Number of Register vs different architecture

Dear all,

I have a code (all the variable are defined as float single precision) that run on three differents GPU:

  1. G210M (laptop) (capability 1.3)
  2. GTX 460 (workstation) (capability 2.1)
  3. Tesla C2070 (workstation at work) (capability 2.0)

The code is compiled, on each GPU, with the appropiate nvcc flag (-arch sm_13, -arch sm_20) and the flag -Xptxas="-v", in order to know the number of the register per thread, but why this number is not the same?
Result from compiler:

  • G210M number of the register per thread 29
  • GTX 460 number of the register per thread 37
  • Tesla C2070 number of the register per thread 55

Since the code is the same I should aspect to have the same number of the register per thread even if the GPUs are not the same .

Thank you.

Dear all,

I have a code (all the variable are defined as float single precision) that run on three differents GPU:

  1. G210M (laptop) (capability 1.3)
  2. GTX 460 (workstation) (capability 2.1)
  3. Tesla C2070 (workstation at work) (capability 2.0)

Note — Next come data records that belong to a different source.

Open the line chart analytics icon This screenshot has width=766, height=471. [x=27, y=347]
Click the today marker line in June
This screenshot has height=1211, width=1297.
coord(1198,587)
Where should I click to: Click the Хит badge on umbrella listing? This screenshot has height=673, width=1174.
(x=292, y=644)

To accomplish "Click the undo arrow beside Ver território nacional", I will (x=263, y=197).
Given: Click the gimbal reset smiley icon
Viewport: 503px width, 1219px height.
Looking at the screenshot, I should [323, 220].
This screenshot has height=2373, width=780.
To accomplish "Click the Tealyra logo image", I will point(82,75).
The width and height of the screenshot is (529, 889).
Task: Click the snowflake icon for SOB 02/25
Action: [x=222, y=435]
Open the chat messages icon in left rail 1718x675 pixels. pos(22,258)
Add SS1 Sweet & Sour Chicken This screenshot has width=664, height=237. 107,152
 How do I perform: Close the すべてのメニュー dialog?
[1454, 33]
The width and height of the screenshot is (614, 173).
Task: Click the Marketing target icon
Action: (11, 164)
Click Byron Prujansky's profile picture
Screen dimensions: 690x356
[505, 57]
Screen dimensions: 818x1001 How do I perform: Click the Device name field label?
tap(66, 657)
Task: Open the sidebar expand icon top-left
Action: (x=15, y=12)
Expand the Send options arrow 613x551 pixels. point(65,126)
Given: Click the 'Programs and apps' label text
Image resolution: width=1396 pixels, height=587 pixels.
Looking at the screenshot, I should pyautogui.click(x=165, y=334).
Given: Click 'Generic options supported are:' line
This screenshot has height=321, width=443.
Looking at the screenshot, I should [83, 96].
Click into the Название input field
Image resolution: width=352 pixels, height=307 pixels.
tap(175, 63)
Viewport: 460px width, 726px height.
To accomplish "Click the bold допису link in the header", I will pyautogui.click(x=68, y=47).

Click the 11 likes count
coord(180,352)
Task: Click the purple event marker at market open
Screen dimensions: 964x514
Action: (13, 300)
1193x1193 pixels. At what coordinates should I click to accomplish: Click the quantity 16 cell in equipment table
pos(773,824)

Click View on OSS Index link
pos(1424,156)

The code is compiled, on each GPU, with the appropiate nvcc flag (-arch sm_13, -arch sm_20) and the flag -Xptxas="-v", in order to know the number of the register per thread, but why this number is not the same?
Result from compiler:

  • G210M number of the register per thread 29
  • GTX 460 number of the register per thread 37
  • Tesla C2070 number of the register per thread 55

Since the code is the same I should aspect to have the same number of the register per thread even if the GPUs are not the same .

Thank you.

Compute capability 1.x and 2.x are two quite different architectures, so it is not surprising they use different numbers of registers. Compute capability 2.0 and 2.1 have no user-visible changes though, so the different numbers seem strange. Are you running different CUDA versions on the two machines?

Compute capability 1.x and 2.x are two quite different architectures, so it is not surprising they use different numbers of registers. Compute capability 2.0 and 2.1 have no user-visible changes though, so the different numbers seem strange. Are you running different CUDA versions on the two machines?

The CUDA version are the same, the drivers are differents. Sorry, but why between the 2.x ans 1.x the difference are almost the double?
It is for optimizations/performance of nvcc in 2.x that the number of registers is double.
Thank you.

Michele

The CUDA version are the same, the drivers are differents. Sorry, but why between the 2.x ans 1.x the difference are almost the double?
It is for optimizations/performance of nvcc in 2.x that the number of registers is double.
Thank you.

Michele

Are you compiling for 32 or 64 bit? On 64 bit, pointers take up two registers. Also 2.x introduced an ABI for function calls etc. that unfortunately increases register use quite a lot.

Are you compiling for 32 or 64 bit? On 64 bit, pointers take up two registers. Also 2.x introduced an ABI for function calls etc. that unfortunately increases register use quite a lot.

In general, the increase in register use from the use of the ABI should be minor (often just one register). Prior to CUDA 4.0 there were still a few rough edges regarding the use of the ABI which in some cases drove up the register usage significantly. Best I know, all known issues of this nature were fixed for CUDA 4.0 at the latest.

As has been pointed out above, one should expect to see differences in register usage based on host platform and GPU architecture.

The sm_2x architecture made various changes compared to the sm_1x architecture that tend to increase the use of general purpose registers. In particular it is more of a strict load-store architecture, and it removed separate address registers. Also, with sm_2x IEEE-compliant single-precision division and square root became the default implementations. The subroutines that implement this functionality require additional registers over the approximate implementations used on sm_1x architecture GPUs. Note that programmers can opt out of the IEEE-compliant single-precision division and square root by use of the compiler switches -prec-div=false, -prec_sqrt=false.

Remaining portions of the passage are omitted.